= TEXTAUSZUG =
────────
Ticket-Interview
Kurt Russell über "Deepwater Horizon", das Filmgeschäft, Drehbücher und wilde Zeiten
Hollywoodlegende Kurt Russell (65) stand schon als kleiner Junge vor der Kamera und spielte als Teenager in Disney-Filmen wie "Superhirn in Tennisschuhen" und "Der Retorten-Goliath". Seinen Durchbruch feierte der US-Star aber erst 1981 mit dem düsteren Zukunftsfilm "Die Klapperschlange". Es folgten Hits wie "Big Trouble in Little China", "Tombstone" und "Stargate". Nach "Death Proof" holte ihn Kultregisseur Quentin Tarantino ein weiteres Mal für "The Hateful 8" vor die Kamera. Nun ist Russell im Katastrophenfilm "Deepwater Horizon" zu erleben, in dem jene Ereignisse geschildert werden, die 2010 zur schlimmsten Ölpest im Golf von Mexiko führten. Markus Tschiedert sprach mit Kurt Russell.
────────
= LERNMATERIAL =

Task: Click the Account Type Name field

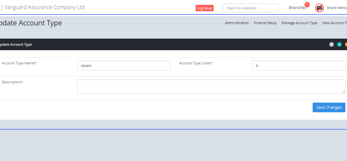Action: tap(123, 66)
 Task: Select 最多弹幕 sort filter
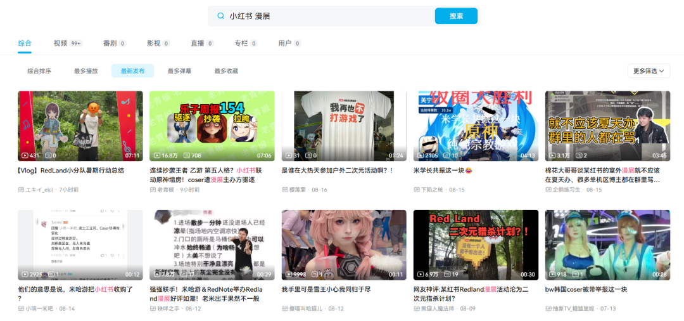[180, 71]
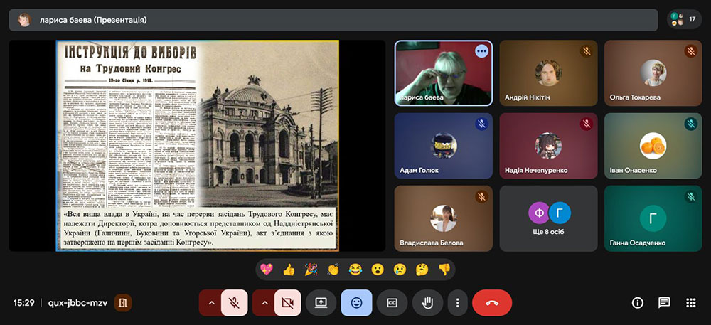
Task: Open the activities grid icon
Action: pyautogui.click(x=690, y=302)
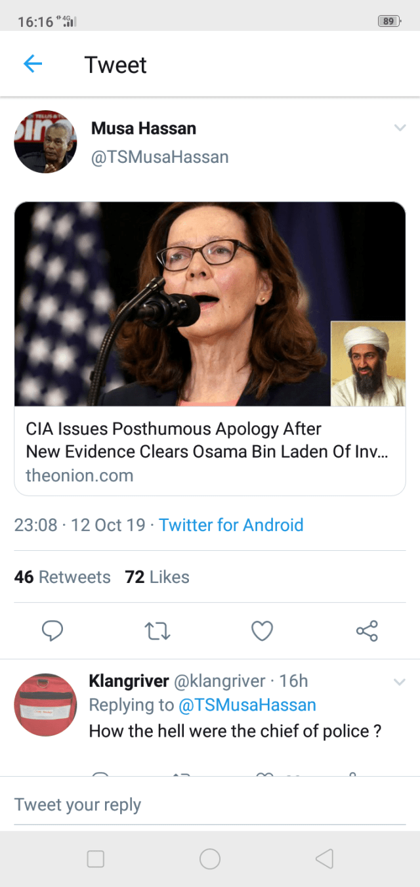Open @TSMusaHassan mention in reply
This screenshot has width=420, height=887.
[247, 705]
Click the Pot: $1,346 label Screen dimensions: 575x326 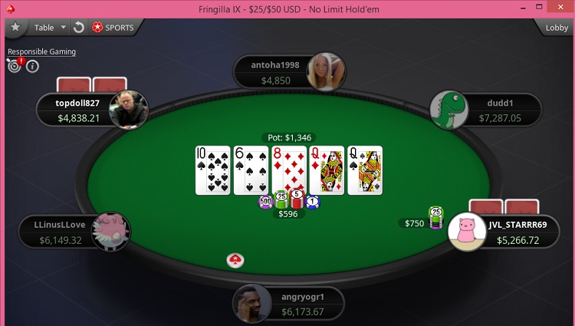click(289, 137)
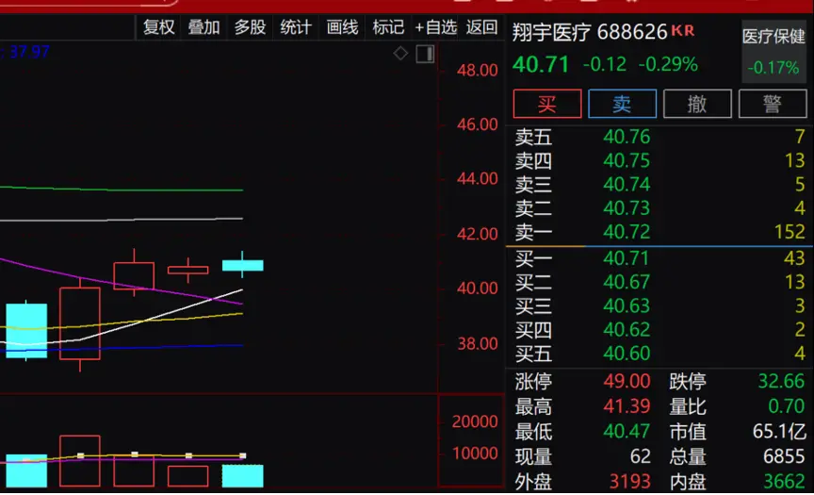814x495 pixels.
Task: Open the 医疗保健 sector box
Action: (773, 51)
────────
= ARBEITSAUFTRAG =
Kannst du aus dem Text über Kurt Russell den Abschnitt wortgetreu kopieren, der bei den Worten „Ticket-Interview“ beginnt und nach den Worten „mit Kurt Russell.“ aufhört?

= AUFGABENLÖSUNG =
Ticket-Interview
Kurt Russell über "Deepwater Horizon", das Filmgeschäft, Drehbücher und wilde Zeiten
Hollywoodlegende Kurt Russell (65) stand schon als kleiner Junge vor der Kamera und spielte als Teenager in Disney-Filmen wie "Superhirn in Tennisschuhen" und "Der Retorten-Goliath". Seinen Durchbruch feierte der US-Star aber erst 1981 mit dem düsteren Zukunftsfilm "Die Klapperschlange". Es folgten Hits wie "Big Trouble in Little China", "Tombstone" und "Stargate". Nach "Death Proof" holte ihn Kultregisseur Quentin Tarantino ein weiteres Mal für "The Hateful 8" vor die Kamera. Nun ist Russell im Katastrophenfilm "Deepwater Horizon" zu erleben, in dem jene Ereignisse geschildert werden, die 2010 zur schlimmsten Ölpest im Golf von Mexiko führten. Markus Tschiedert sprach mit Kurt Russell.